◆ Work instructions:
An exact copy of all the entries is what is needed here.
Segment Start: Material for this task
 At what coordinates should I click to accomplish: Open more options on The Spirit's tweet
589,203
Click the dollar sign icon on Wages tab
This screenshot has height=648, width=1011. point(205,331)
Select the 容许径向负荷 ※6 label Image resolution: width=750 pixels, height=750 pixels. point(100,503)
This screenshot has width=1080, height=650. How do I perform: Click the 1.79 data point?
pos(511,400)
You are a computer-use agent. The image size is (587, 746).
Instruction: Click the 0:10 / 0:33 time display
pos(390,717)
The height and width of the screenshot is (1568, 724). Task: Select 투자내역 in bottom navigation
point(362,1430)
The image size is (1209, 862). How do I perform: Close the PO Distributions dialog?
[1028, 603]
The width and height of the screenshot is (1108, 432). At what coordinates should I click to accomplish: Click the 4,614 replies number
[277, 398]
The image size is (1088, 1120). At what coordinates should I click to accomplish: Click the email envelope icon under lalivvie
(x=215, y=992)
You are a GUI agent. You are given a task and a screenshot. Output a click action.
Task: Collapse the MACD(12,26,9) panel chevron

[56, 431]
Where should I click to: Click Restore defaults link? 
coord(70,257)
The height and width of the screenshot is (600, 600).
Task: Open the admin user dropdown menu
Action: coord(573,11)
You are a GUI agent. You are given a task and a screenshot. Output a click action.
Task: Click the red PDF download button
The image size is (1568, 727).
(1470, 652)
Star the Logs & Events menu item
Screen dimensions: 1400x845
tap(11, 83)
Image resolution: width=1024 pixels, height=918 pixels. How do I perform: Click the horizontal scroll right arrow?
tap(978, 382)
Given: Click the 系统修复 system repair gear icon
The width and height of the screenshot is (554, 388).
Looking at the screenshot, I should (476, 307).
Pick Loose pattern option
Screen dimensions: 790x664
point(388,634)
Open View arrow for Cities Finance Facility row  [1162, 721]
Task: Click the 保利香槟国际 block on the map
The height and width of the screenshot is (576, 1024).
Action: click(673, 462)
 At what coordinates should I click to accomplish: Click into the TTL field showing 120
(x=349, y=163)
Segment End: Material for this task
◆ Written answer:
 At what coordinates should I click to accomplish: Open more options on The Spirit's tweet
589,203
Click the dollar sign icon on Wages tab
This screenshot has height=648, width=1011. point(205,331)
Select the 容许径向负荷 ※6 label Image resolution: width=750 pixels, height=750 pixels. point(100,503)
This screenshot has width=1080, height=650. How do I perform: Click the 1.79 data point?
pos(511,400)
You are a computer-use agent. The image size is (587, 746).
Instruction: Click the 0:10 / 0:33 time display
pos(390,717)
The height and width of the screenshot is (1568, 724). Task: Select 투자내역 in bottom navigation
point(362,1430)
The image size is (1209, 862). How do I perform: Close the PO Distributions dialog?
[1028, 603]
The width and height of the screenshot is (1108, 432). At what coordinates should I click to accomplish: Click the 4,614 replies number
[277, 398]
The image size is (1088, 1120). At what coordinates should I click to accomplish: Click the email envelope icon under lalivvie
(x=215, y=992)
You are a GUI agent. You are given a task and a screenshot. Output a click action.
Task: Collapse the MACD(12,26,9) panel chevron

[56, 431]
Where should I click to: Click Restore defaults link? 
coord(70,257)
The height and width of the screenshot is (600, 600).
Task: Open the admin user dropdown menu
Action: coord(573,11)
You are a GUI agent. You are given a task and a screenshot. Output a click action.
Task: Click the red PDF download button
The image size is (1568, 727).
(1470, 652)
Star the Logs & Events menu item
Screen dimensions: 1400x845
tap(11, 83)
Image resolution: width=1024 pixels, height=918 pixels. How do I perform: Click the horizontal scroll right arrow?
tap(978, 382)
Given: Click the 系统修复 system repair gear icon
The width and height of the screenshot is (554, 388).
Looking at the screenshot, I should (476, 307).
Pick Loose pattern option
Screen dimensions: 790x664
point(388,634)
Open View arrow for Cities Finance Facility row  [1162, 721]
Task: Click the 保利香槟国际 block on the map
The height and width of the screenshot is (576, 1024).
Action: click(673, 462)
 At what coordinates should I click to accomplish: Click into the TTL field showing 120
(x=349, y=163)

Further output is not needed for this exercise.